NILES, Mich. (AP) — It was 1953 and then-Pvt. Bob Rodgers had just arrived at Fort Campbell, Ky., for basic training when he sat down to write a letter to his wife after the post's power went out.
Sixty years later, that letter finally turned up, when the U.S. Postal Service gave it back to Rodgers, who's now living in southwestern Michigan.
In the June 13, 1953, letter, the 20-year-old told his wife, Jean, about the routines of life in boot camp. "All you do is march, KP, shine boots, shine boots and shine more boots and brass and more brass," he wrote.

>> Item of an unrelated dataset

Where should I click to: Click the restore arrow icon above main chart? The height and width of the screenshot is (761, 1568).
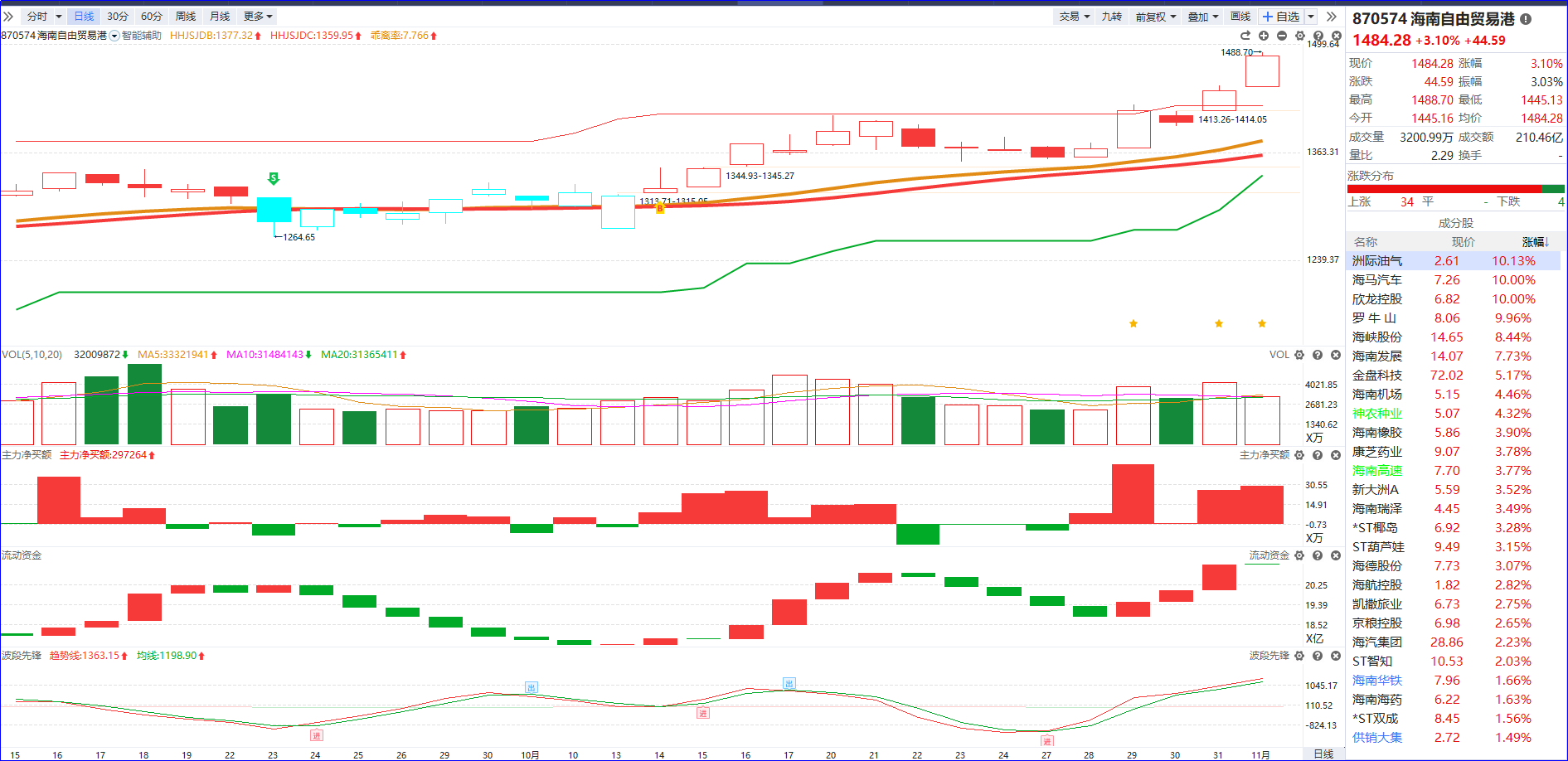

On March 7, New Carslisle, Ind., Postmaster Connie Tomaszewski hand-delivered the letter to Rodgers, now 79. She did so the same day it arrived at her office, she told the South Bend Tribune.
Rodgers was bemused by the return of the letter.
"I asked if they had found the remains of the horse and rider and got the letter out of the saddle bag," he said, smiling. "She just shook her head."
Tomaszewski said it's hard to even guess what might have happened to the letter over six decades.
"There are a million possibilities. ... It could have sat at Fort Campbell," she said. "The important part of it is it did get delivered."
Mary Dando, spokeswoman for the Greater Indiana District of the U.S. Postal Service, said the letter may have actually been delivered, then ended up at a flea market or antique store where a collector latched onto it.
In such cases, people sometimes put them back in the mail for reasons unknown, Dando said.
Rodgers said even if his wife didn't get the letter, it wasn't a big deal.
"She didn't miss it, and I didn't miss it, because I wrote her about every day," he said.
Jean Rodgers died of cancer eight years ago.
The letter bears a Fort Campbell postmark and the date June 15, 1953. It also features two 3-cent stamps.
Asked what her reaction would have been to the letter's final arrival had she still been alive to receive it, he said, "She'd have got a kick out of that."